In a Dutch population-based observational cohort study reported in JAMA Oncology, Rovers et al found that adjuvant systemic chemotherapy was associated with improved overall survival vs active surveillance after upfront resection of isolated synchronous colorectal peritoneal metastases.
The study used nationwide data from the Netherlands Cancer Registry on 393 patients diagnosed between January 2005 and December 2017 who had isolated synchronous colorectal peritoneal metastases and were alive at 3 months after upfront complete cytoreductive surgery with hyperthermic intraperitoneal chemotherapy. Follow-up was conducted through January 2019. Adjuvant systemic chemotherapy was defined as systemic chemotherapy without targeted therapy starting within 3 months after surgery. Patients who received adjuvant systemic chemotherapy were matched 1:1 with patients who received active surveillance using propensity scores based on patient-, tumor-, and treatment-level covariates.
Among all 393 patients, 172 had received adjuvant systemic chemotherapy. Analysis was performed in propensity score–matched groups of 142 who received adjuvant chemotherapy and 142 who received active surveillance. In the entire matched population, median follow-up was 25.9 months.
Median overall survival was 39.2 months (interquartile range [IQR] = 20.8–51.5 months) in the adjuvant chemotherapy group vs 24.8 months (IQR = 12.5–34.7 months) in the active surveillance group (adjusted hazard ratio [HR] = 0.66, P = .006). Overall survival at 1, 3, and 5 years was 92% vs 81%, 55% vs 41%, and 35% vs 22%. The survival benefit remained significant in analysis excluding all patients who died within 6 months after surgery (adjusted HR = 0.68, P = .02) and after adjustment for major postoperative morbidity (adjusted HR = 0.71, 95% confidence interval = 0.53–0.95).
The investigators concluded, “Findings of this study suggest that in patients undergoing upfront resection of isolated synchronous colorectal peritoneal metastases, adjuvant systemic chemotherapy appeared to be associated with improved overall survival.

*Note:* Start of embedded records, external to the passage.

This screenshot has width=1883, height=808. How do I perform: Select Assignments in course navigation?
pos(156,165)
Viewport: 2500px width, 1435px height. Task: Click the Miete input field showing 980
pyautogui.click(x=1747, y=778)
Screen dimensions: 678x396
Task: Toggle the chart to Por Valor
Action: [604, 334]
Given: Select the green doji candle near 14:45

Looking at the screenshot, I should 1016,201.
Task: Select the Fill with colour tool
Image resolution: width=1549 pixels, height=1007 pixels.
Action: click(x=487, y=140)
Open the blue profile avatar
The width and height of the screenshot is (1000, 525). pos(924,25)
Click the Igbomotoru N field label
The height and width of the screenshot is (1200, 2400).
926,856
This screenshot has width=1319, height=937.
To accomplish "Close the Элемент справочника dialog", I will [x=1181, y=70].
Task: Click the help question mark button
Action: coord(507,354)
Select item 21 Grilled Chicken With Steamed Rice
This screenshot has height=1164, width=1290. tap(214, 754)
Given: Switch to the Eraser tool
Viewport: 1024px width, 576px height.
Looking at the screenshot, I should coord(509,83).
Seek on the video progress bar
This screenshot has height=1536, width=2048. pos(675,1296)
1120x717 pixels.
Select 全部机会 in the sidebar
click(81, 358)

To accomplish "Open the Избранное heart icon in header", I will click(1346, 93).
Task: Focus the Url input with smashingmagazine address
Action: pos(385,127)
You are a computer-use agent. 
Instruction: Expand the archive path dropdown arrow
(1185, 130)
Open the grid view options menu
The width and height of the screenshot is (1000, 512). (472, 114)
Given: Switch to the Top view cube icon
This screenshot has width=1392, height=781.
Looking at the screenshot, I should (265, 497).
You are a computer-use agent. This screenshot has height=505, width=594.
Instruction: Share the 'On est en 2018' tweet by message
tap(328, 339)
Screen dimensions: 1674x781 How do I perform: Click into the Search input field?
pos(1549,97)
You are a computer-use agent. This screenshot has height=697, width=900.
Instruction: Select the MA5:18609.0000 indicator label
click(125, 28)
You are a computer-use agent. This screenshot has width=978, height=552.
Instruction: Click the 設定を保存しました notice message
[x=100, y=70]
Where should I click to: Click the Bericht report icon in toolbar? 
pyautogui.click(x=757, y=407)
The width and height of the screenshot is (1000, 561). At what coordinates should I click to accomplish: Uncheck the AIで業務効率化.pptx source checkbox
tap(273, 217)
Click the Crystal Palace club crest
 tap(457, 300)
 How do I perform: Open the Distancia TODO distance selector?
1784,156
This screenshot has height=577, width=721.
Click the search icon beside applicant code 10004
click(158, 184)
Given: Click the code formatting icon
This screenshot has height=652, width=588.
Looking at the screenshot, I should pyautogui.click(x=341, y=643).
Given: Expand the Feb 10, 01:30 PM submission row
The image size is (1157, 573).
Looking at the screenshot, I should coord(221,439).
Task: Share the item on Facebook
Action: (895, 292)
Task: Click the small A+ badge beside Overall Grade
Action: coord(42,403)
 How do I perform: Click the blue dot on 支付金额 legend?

Although randomized trials are needed to address the influence of potential residual confounding and allocation bias on this association, results of this study may be used for clinical decision-making in this patient group for whom no data are available.”
Ignace H.J.T. de Hingh, PhD, of the Department of Surgery, Catharina Cancer Institute, Eindhoven, is the corresponding author for the JAMA Oncology article.